Pro-Abortion California Gov. Jerry Brown

Pro-Abortion California Gov. Jerry Brown

Given how relentlessly pro-abortion the state of California has become, it is a minor miracle that pro-lifers were able to stave off a bill to enlarge the categories of non-physicians who will be allowed to perform a kind of early-term surgical “aspiration” abortion as long as they did.

The bill—AB 154—is now on pro-abortion Gov. Jerry Brown’s desk, or will be imminently. Short of a miracle Brown will sign the bill into law.

What will happen? Physician assistants, nurse practitioners, and nurse midwives will perform these abortions. (Unlike the vague suggestion in a supportive Los Angeles Times editorial, these non-physicians already are allowed to administer chemical abortifacients.)
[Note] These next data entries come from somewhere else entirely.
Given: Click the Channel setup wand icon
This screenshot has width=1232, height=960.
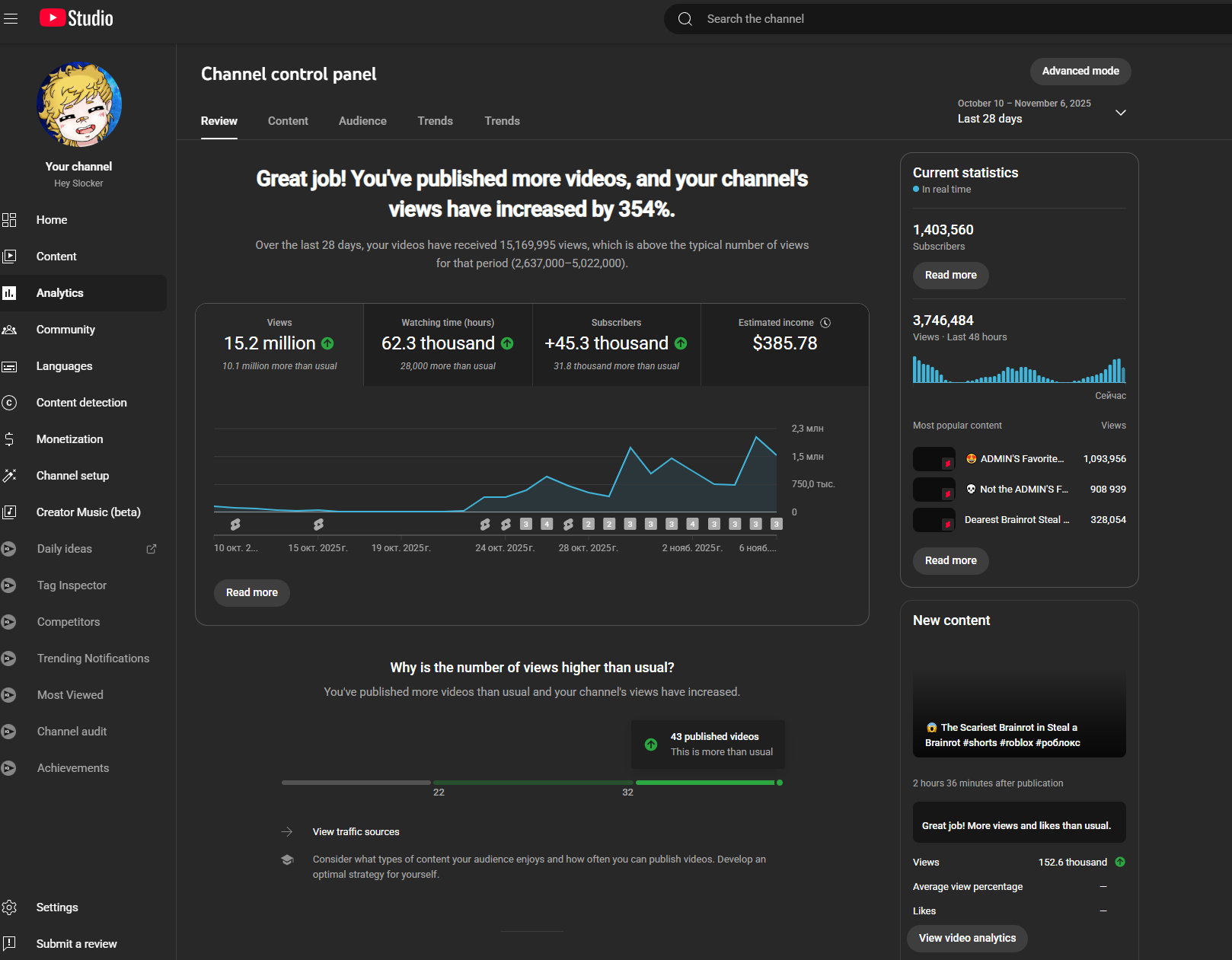Looking at the screenshot, I should point(9,476).
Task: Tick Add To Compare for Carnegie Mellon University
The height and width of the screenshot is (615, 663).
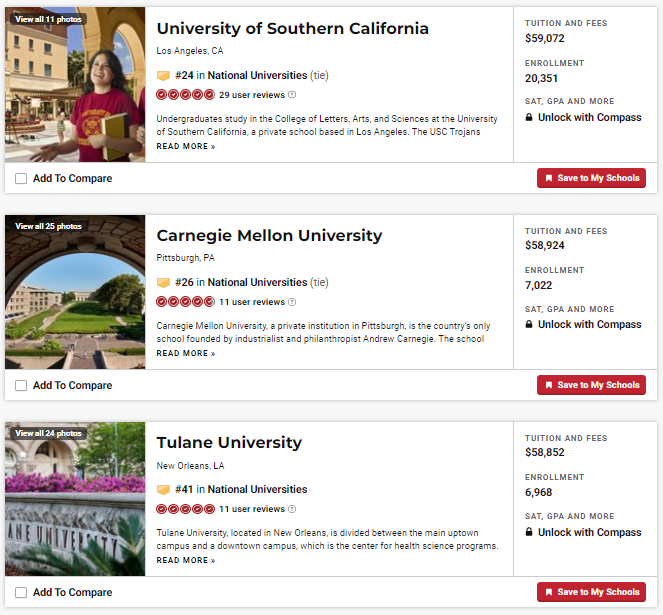Action: [22, 385]
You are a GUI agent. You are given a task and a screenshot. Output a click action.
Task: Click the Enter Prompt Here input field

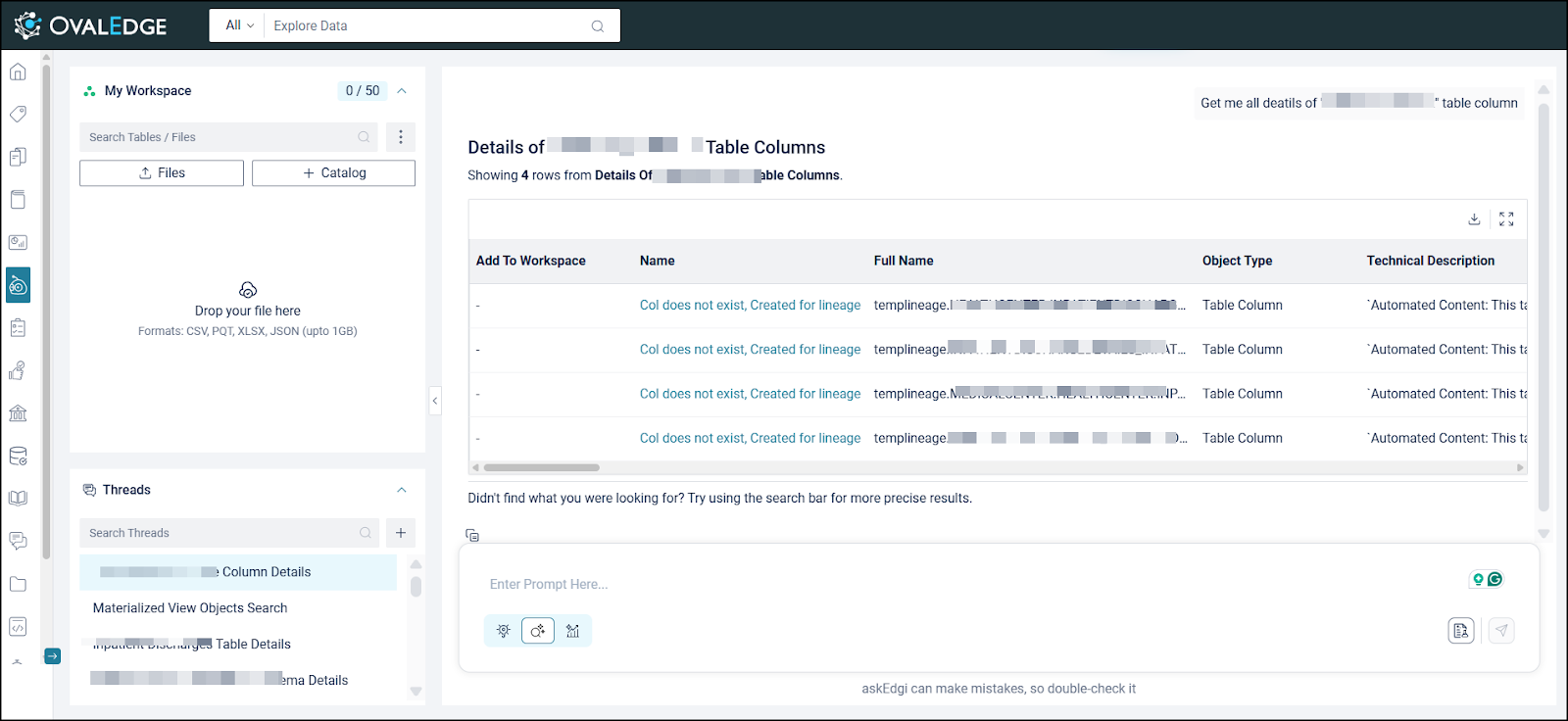[960, 584]
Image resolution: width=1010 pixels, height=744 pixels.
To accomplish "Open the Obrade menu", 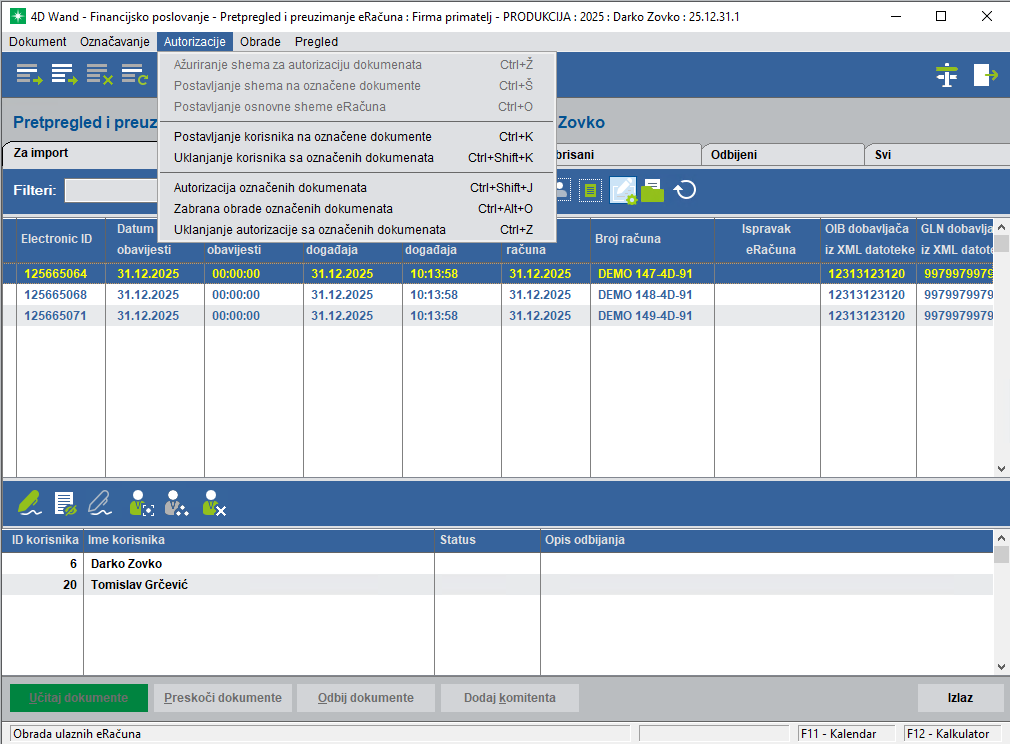I will click(x=260, y=42).
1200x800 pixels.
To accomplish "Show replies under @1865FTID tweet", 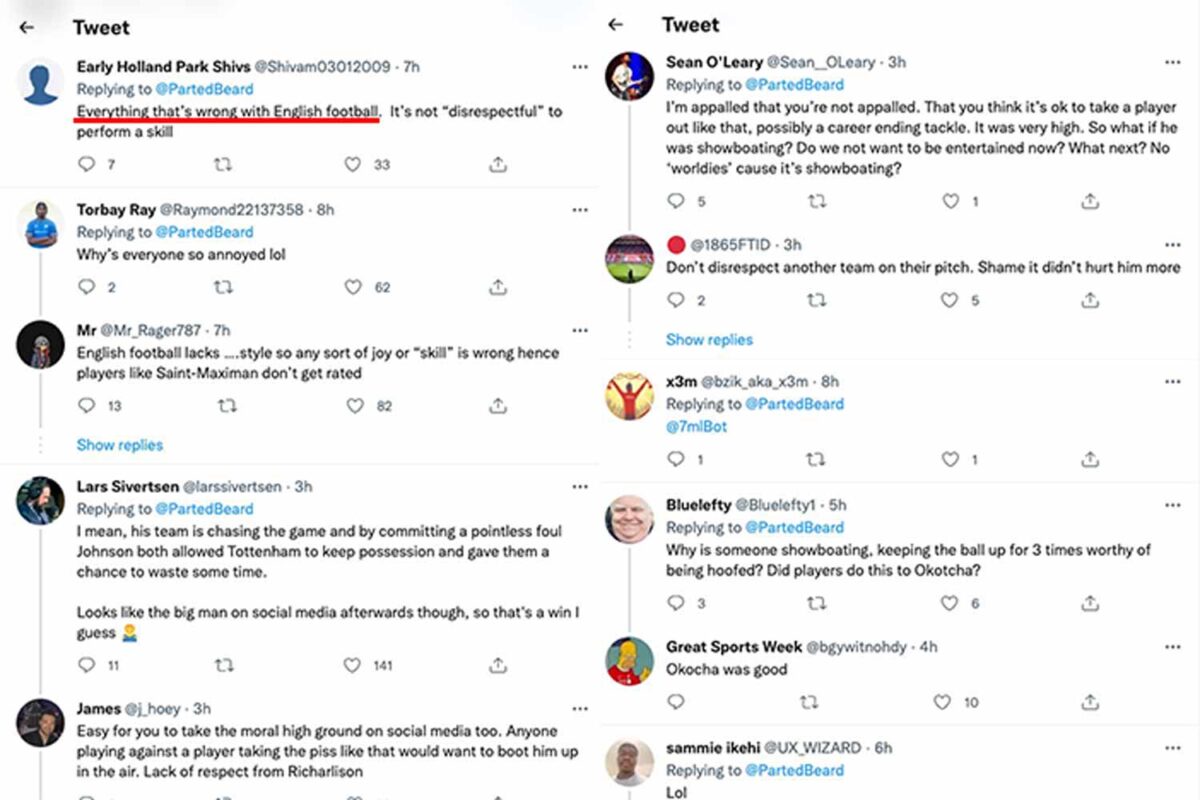I will (709, 340).
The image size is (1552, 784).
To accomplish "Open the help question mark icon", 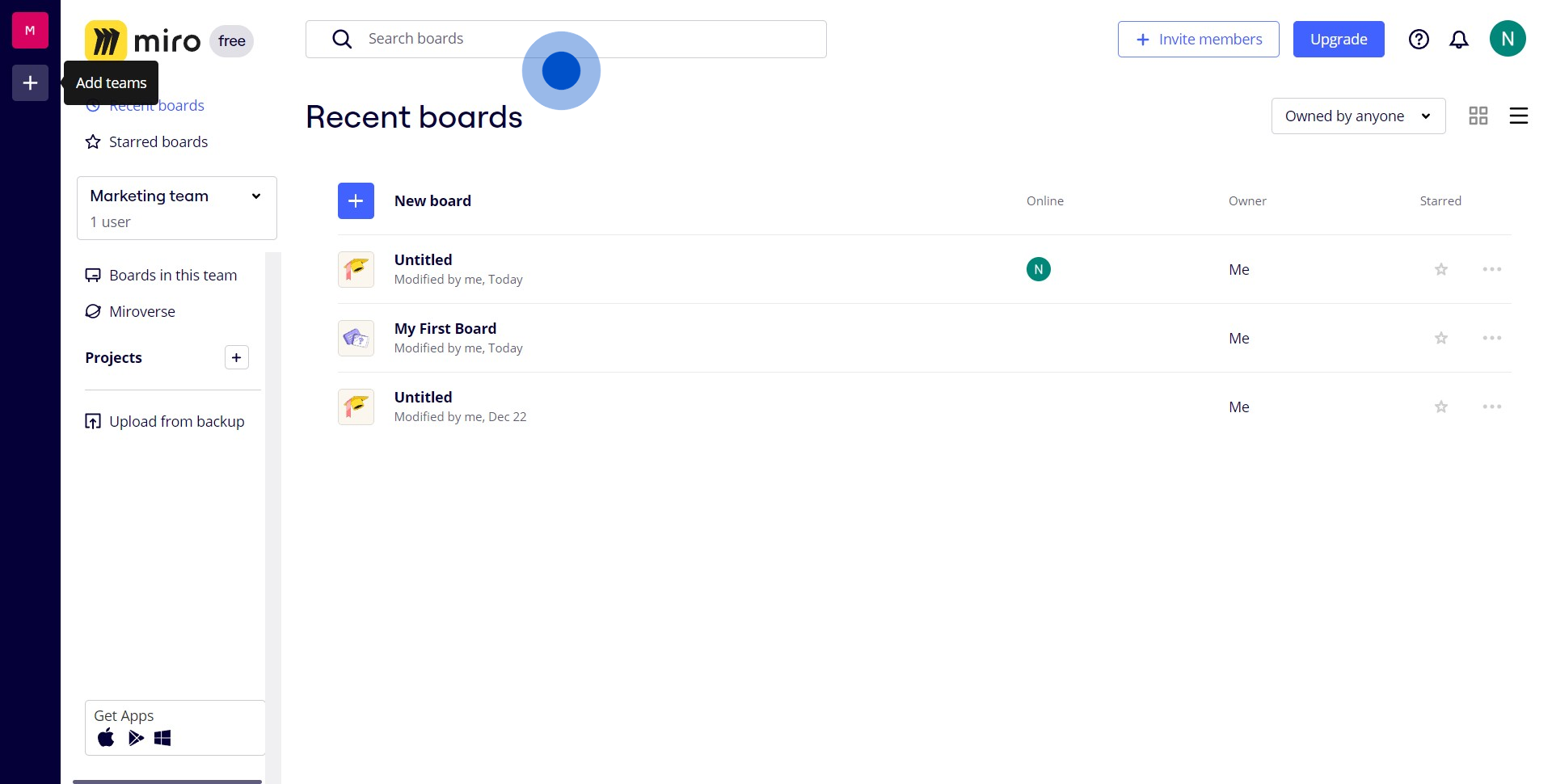I will (x=1419, y=40).
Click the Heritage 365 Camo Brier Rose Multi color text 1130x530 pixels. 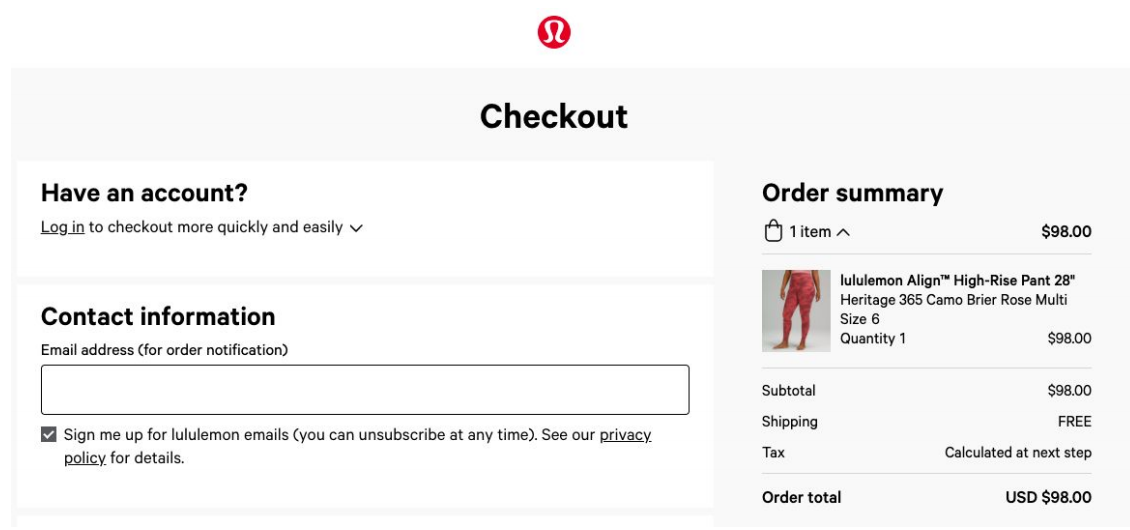[953, 300]
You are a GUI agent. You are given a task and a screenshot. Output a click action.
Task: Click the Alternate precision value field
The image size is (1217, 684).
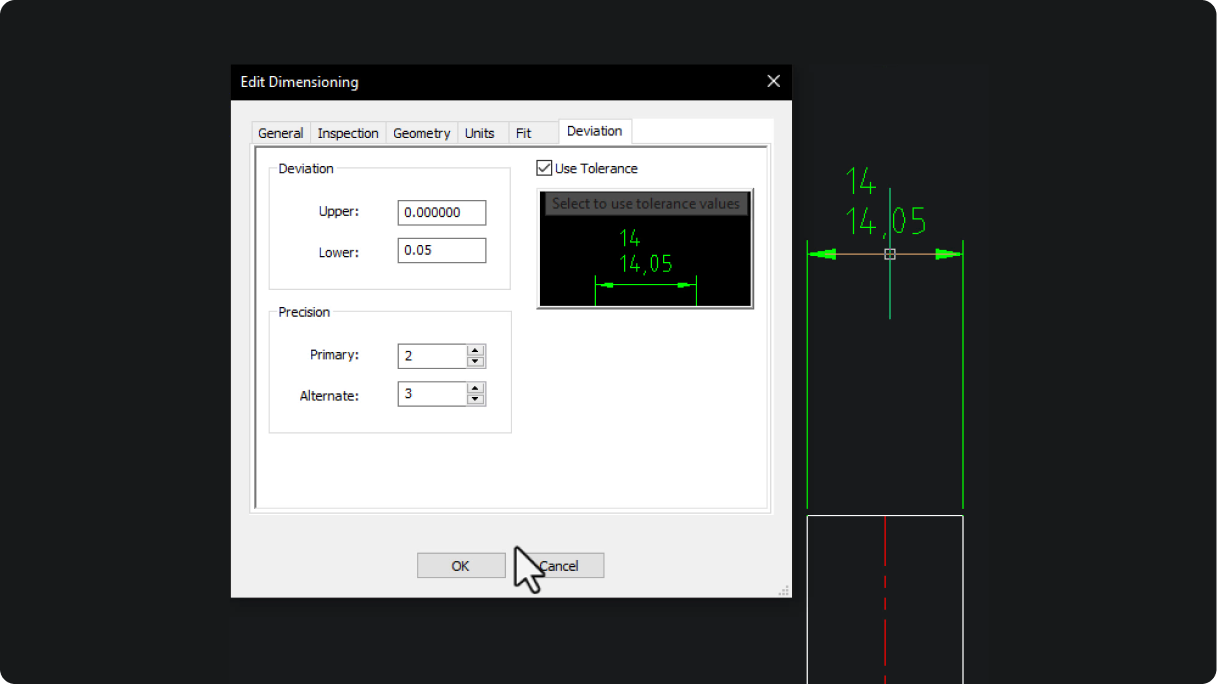(x=433, y=394)
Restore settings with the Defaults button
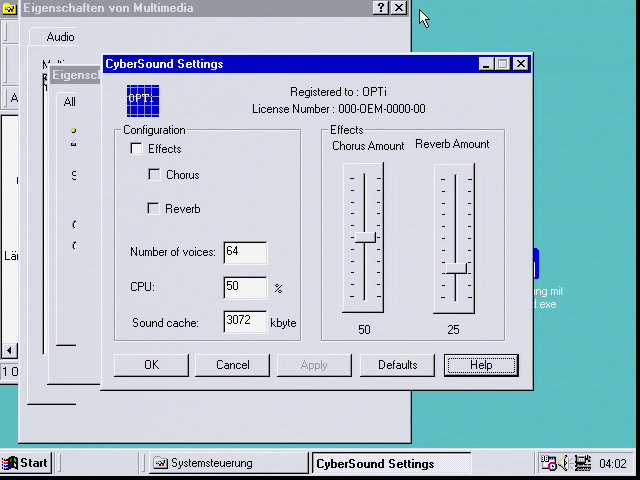The image size is (640, 480). (397, 365)
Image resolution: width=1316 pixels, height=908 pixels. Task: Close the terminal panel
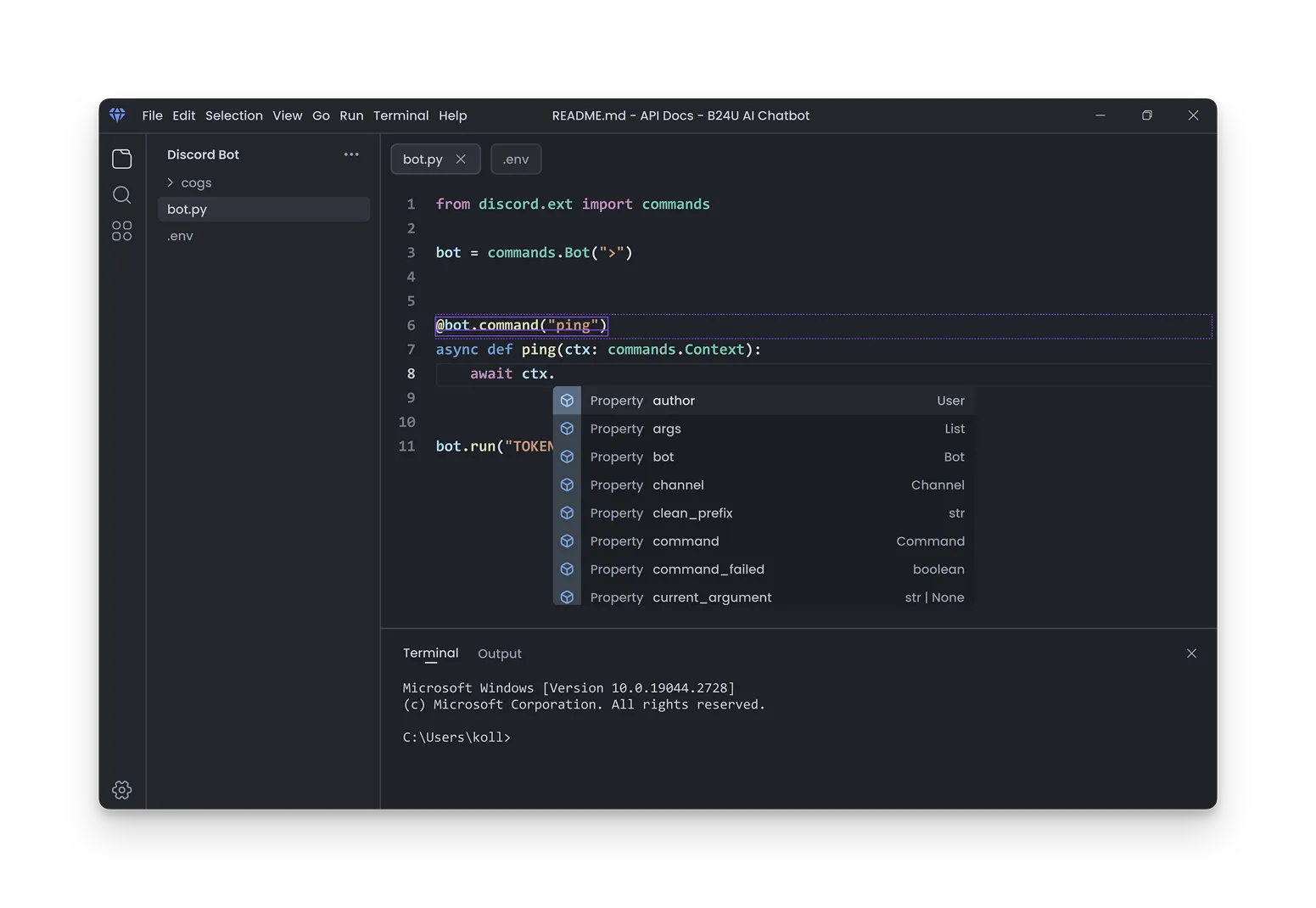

Although obliquely described in news accounts, what is aspiration abortion? A powerful suction tube with a sharp cutting edge is inserted into the womb through the dilated cervix. The suction dismembers the body of the developing baby and tears the placenta from the wall of the uterus, sucking the baby’s remains into a collection bottle. Of course not a syllable about what happens—and to whom—ever made its way into the “mainstream media.”

The campaign in California to enlarge the number of non-physicians allowed to perform abortions is a textbook example of how the mainstays of the abortion industry–Planned Parenthood—gather legitimacy from the work of academic hotbeds of abortion advocacy–the University of Southern California-San Francisco, in this case—which dutifully grind out phony-baloney “studies” to justify what they want to do. (It helps when the most powerful media outlets uncritically repeat their every pronouncement as if it was gospel.)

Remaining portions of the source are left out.